Confession # 1:  I ate Cheetos for breakfast. This is terrible because it would be an unbalanced and unhealthy breakfast for anyone but pretty darn atrocious because I am pregnant.  I know that.  BUT they were the only thing that really appealed to me.  Anyone whose been pregnant knows that sometimes you can only think of one thing that sounds good to eat.  Sometimes that one thing is artifically colored and greasy.  I PROMISE to eat a healthier lunch.

Confession # 2:  Liam dropped his cracker on the floor just now... and I picked it up and gave it back to him.  In my defense, the floor was mopped yesterday afternoon and just swept this morning.  Does the 5 second rule apply to babies? Don't call Child Protective Services.

Confession # 3:  I am soooo looking forward to 1:30 today.  It is Liam's naptime.  This may sound not so bad because any mom knows a whiney baby is rarely missed at his nap time.  The problem? He has been in an awesome mood all day and is the best kid ever almost every day... but I just want to watch TV and zone out. 

Confession # 4:  We don't brush Liam's teeth every day... not even every other day.  I feel badly because they say we are supposed to but it just seems excessive and unnecessary.  They get brushed maybe 2 times a week. 

Confession # 5:  I was going to to go to the park and walk today.  I really planned on it.  We were going to run to Target and then go to the  park.  When we left Target I just didn't feel like it.. didn't have a great reason... just didn't feel like it.  I drove right past the park and came on home.  Soooo, to recap -  I ate Cheetos for breakfast, didn't walk, and can't wait to zone out and watch TV.  I am basically a lazy fattie today.  Oh well.  There's always tomorrow I suppose.

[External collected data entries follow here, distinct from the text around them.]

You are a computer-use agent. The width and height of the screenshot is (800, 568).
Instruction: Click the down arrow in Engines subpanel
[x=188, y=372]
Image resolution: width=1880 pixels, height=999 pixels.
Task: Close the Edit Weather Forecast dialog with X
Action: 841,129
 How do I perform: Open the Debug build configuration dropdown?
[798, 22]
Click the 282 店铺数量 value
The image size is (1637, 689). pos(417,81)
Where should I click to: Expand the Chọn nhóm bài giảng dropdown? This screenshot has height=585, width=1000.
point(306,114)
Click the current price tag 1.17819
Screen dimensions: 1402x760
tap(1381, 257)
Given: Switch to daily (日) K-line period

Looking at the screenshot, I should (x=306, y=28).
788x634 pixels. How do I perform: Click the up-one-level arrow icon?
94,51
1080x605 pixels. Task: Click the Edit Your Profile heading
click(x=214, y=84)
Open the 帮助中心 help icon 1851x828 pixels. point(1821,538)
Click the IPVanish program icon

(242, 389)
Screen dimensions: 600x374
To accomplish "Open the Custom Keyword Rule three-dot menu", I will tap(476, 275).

That was FUN!  You guys try.  Don't leave me hanging here.  I can't be the only one with some confessions today. 

Saturday, March 17, 2012

Motherhood, WHY ME?

As promised, here is a post of my opinion of the top ten most exhausting, irritating and downright sucky aspects of motherhood.  I am going to warn you.  I am going to be honest and I am not going to end each bullet with the obligatory "positive spin."  Sometimes moms want to run away and hide just like with any other job.  If I need to remind you that, in spite of this, I still love my son... well, then, you're crazy.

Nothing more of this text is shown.